Unsettling Events by John Na'em Snobar - January

How Palestinians view the Jewish Worldview
Demographic reversal, done through the first Palestinian Exile of 1948AD (known to Arabs as the 'Nakba') heavily shapes how Palestinians engage on the Jewish worldview.
The way that the 'Jewish State' - whose national emblems, courts, and character could not have been achieved without the demographic reversal of the Palestinian people – was created is the main reason most Palestinians feel unable to engage on Jewish perspectives.
Anecdotally speaking, Palestinians reject the Jewish biblical historical frame due primarily to trauma from loss of land, genocide, and erasure, and due to enduring Palestinian nationalism.
Indeed, it has taken me a two decades’ long career in politics and Western diplomacy, to begin to meaningfully engage on Jewish perspectives - and even so, only recently.
While there is no doubt that the State of Israel’s behaviour since October 8 has made engaging even harder, there are also particularities concerning the Jewish worldview, which are misunderstood – though rest assured, I understand them completely.
For example, to confirm their suspicions of antisemitism, and given the long history of this phenomenon, some Jews are engaged in the Pro-Palestine space.
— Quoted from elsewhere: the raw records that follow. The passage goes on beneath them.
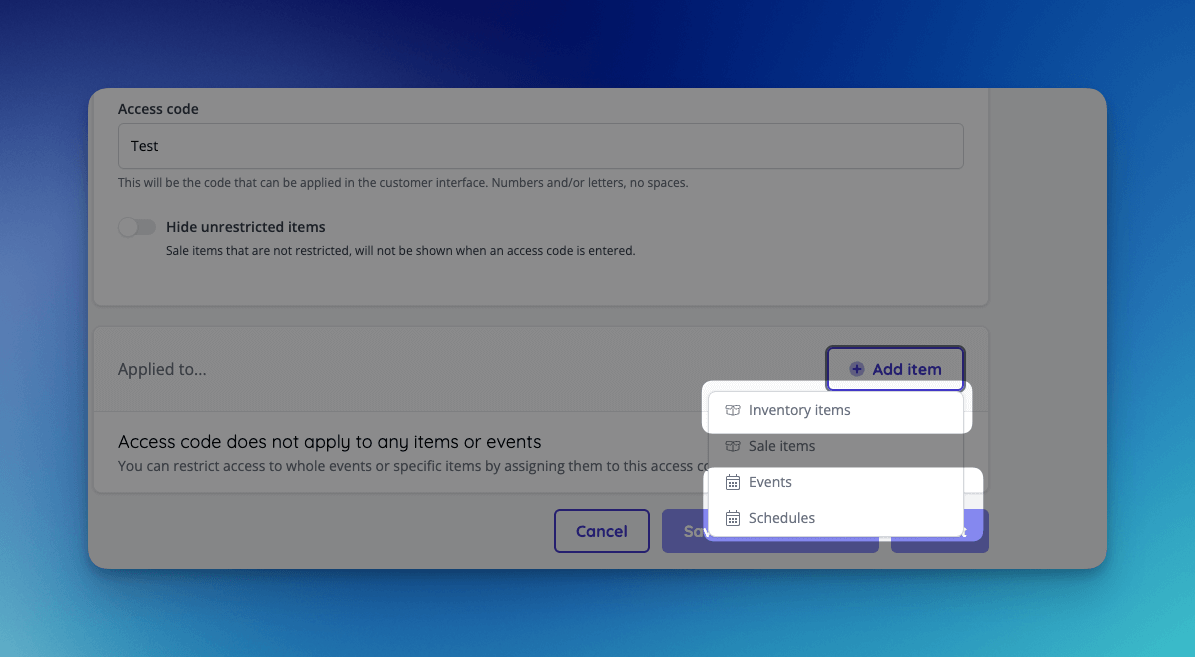Image resolution: width=1195 pixels, height=657 pixels.
Task: Click the gift icon beside Inventory items
Action: click(x=731, y=410)
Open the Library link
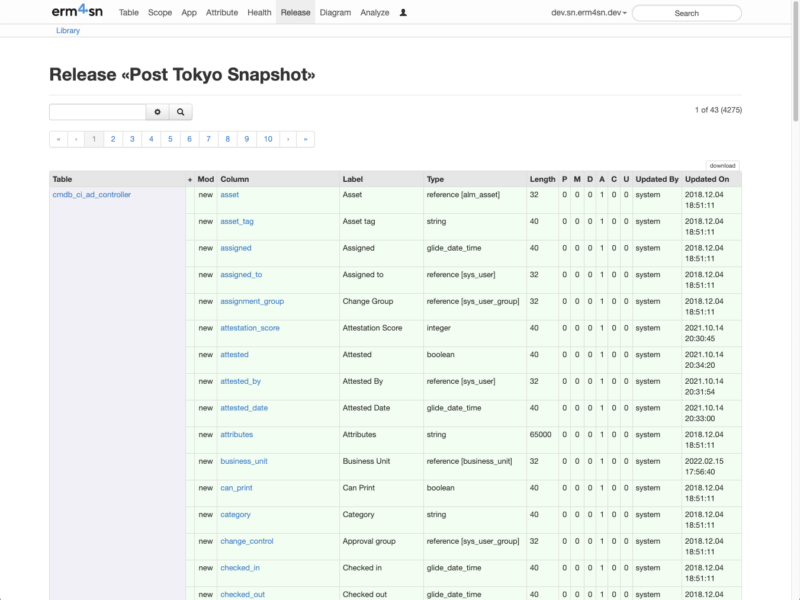This screenshot has width=800, height=600. click(67, 30)
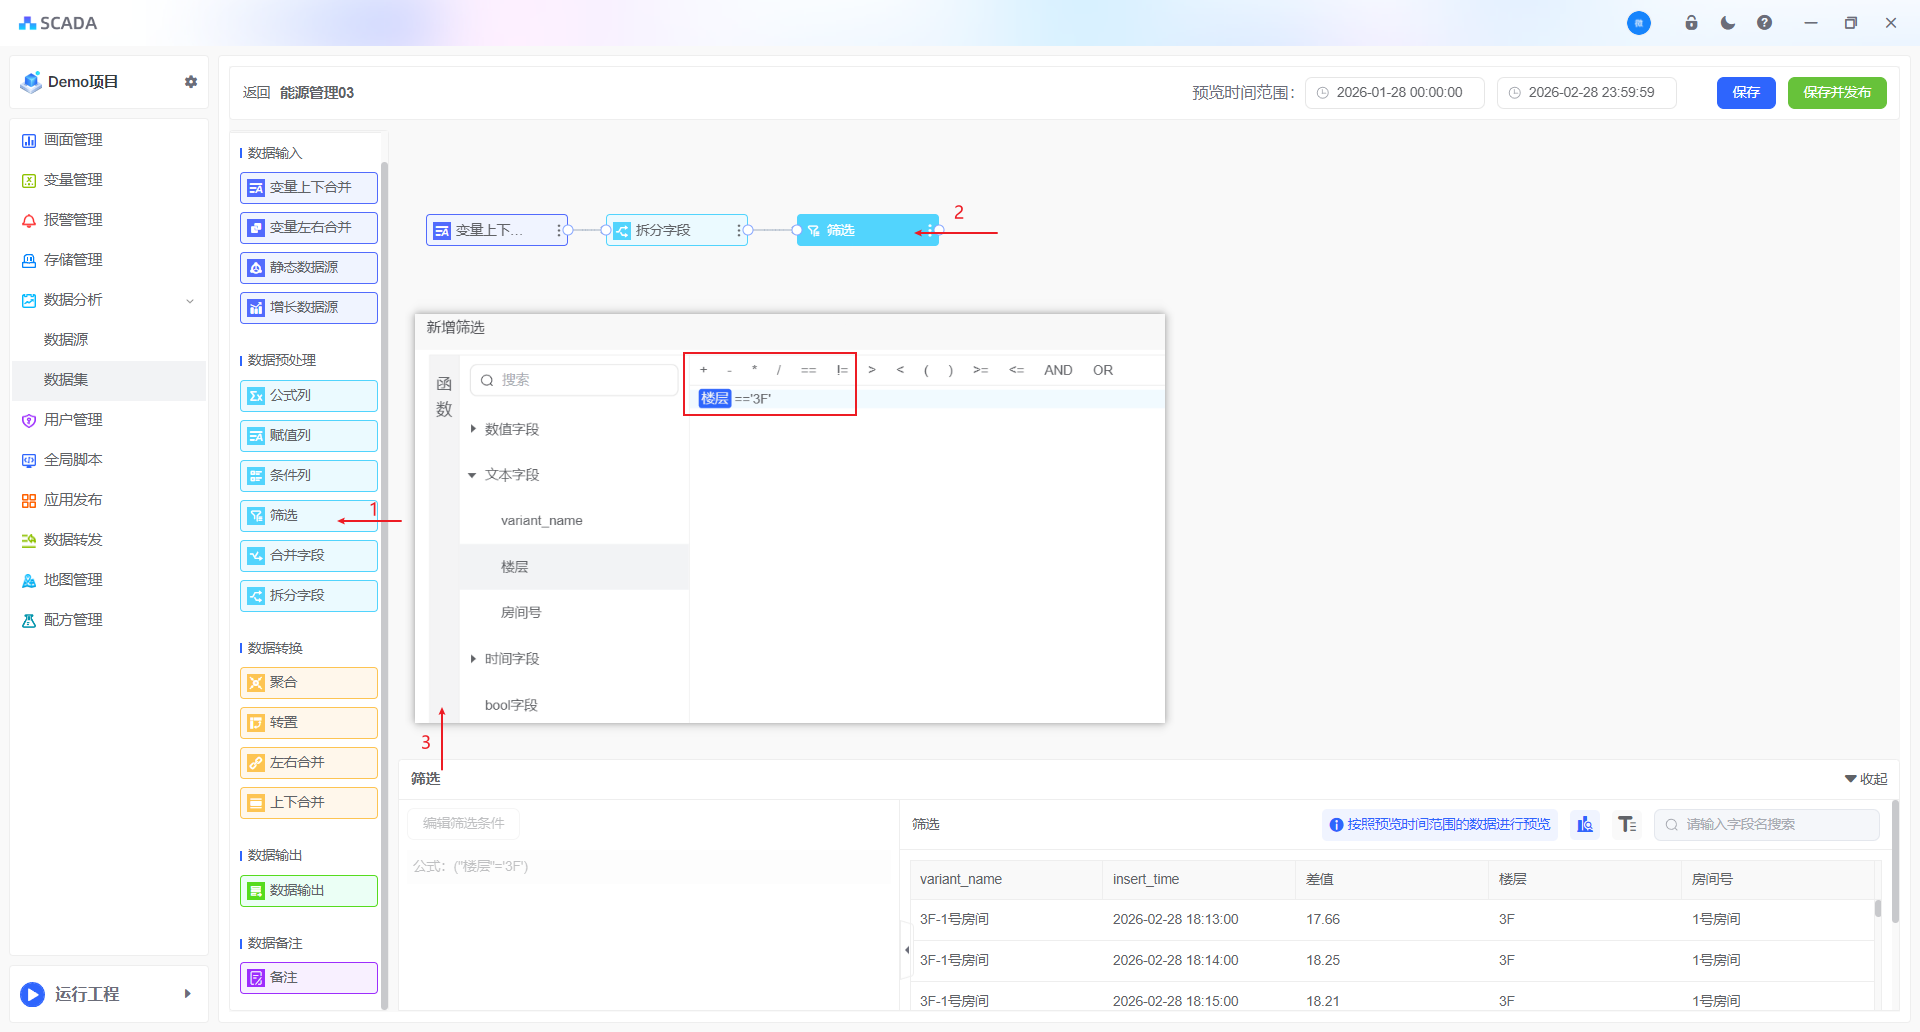Click the chart view icon in preview toolbar
This screenshot has width=1920, height=1032.
pyautogui.click(x=1585, y=825)
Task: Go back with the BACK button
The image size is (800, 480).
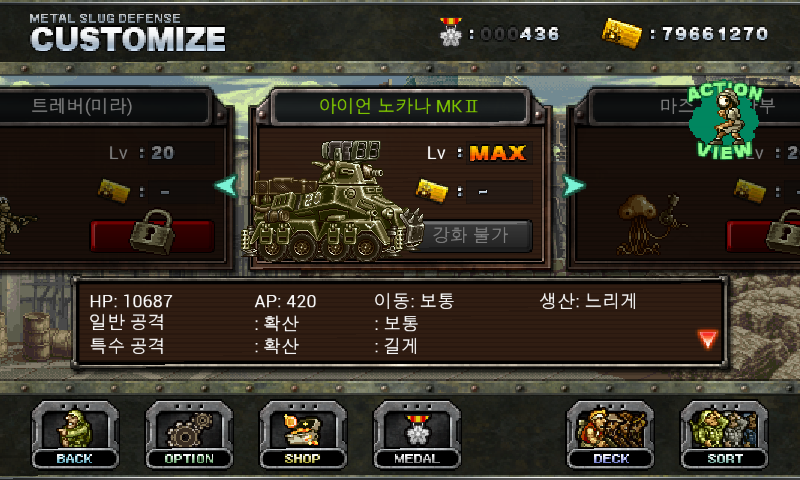Action: point(75,435)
Others are engaged in genuine anti-Zionist or peacemaking endeavours.
A recent emotional exchange I had with such a Palestinian ‘ally’ resulted in the retort from the 'American Muslim', who shot back, ‘engaging means you need to listen, as well as talk’. Touché.
The Prophet Jeremiah warns of the Lord’s anger, and the harm that certain people can bring upon themselves. But turning away from evil ways and evil practices does require a certain faith – thankfully, some of us have it.
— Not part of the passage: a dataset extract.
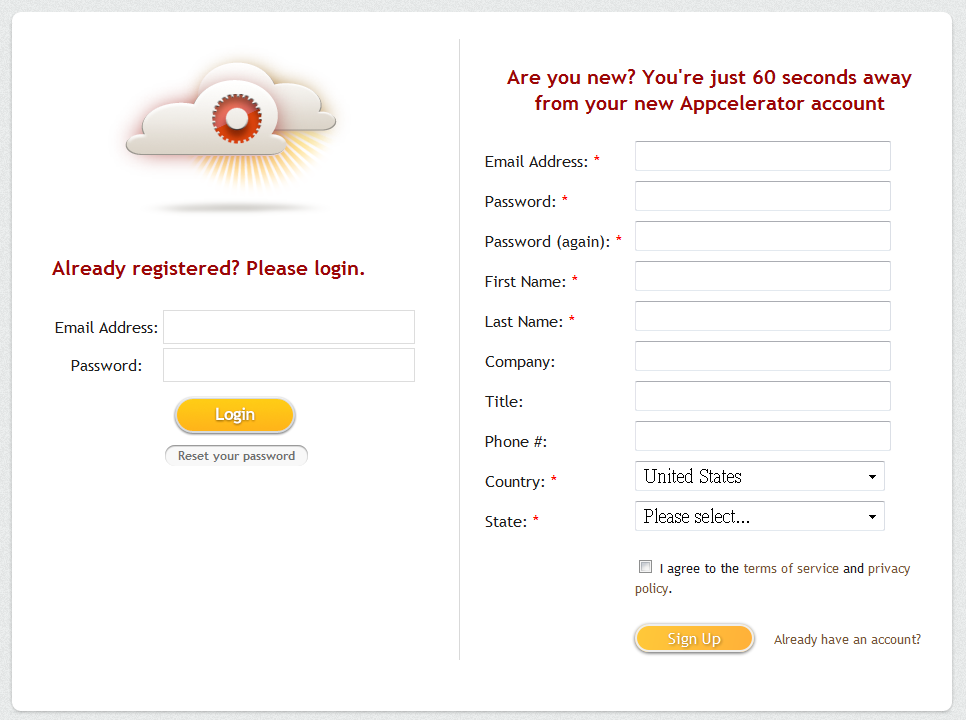966x720 pixels.
Task: Click the Last Name input field
Action: 762,316
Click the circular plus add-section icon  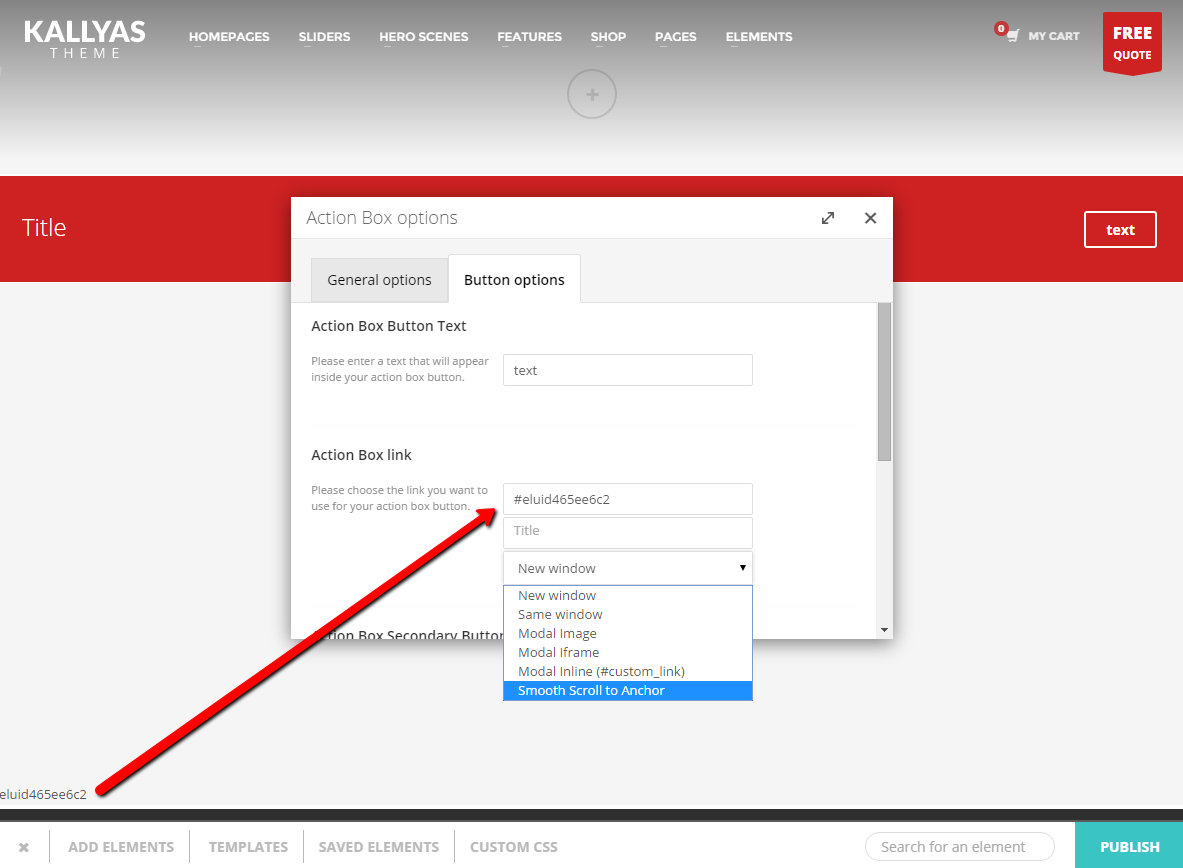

The question for emerging leaders is therefore how to build empathy, in circumstances that some may call emotion, and others may call emotional manipulation.
Acknowledging humanity, without qualification, or nationalistic tendencies during an ongoing war which some term a genocide, and others call bombing families in tents, and yet others call a fight for their existential existence, is a challenge – to say the least.
For me, this is a challenge in faith, and truth-telling, all the while mindful of the great gift of sight that the Lord bestows on some of us.
What an incoming Palestinian leader must do is look is therefore to seek to create empathy, among Jews for Palestinians, and among Palestinians, for Jews – that is what I intend to do.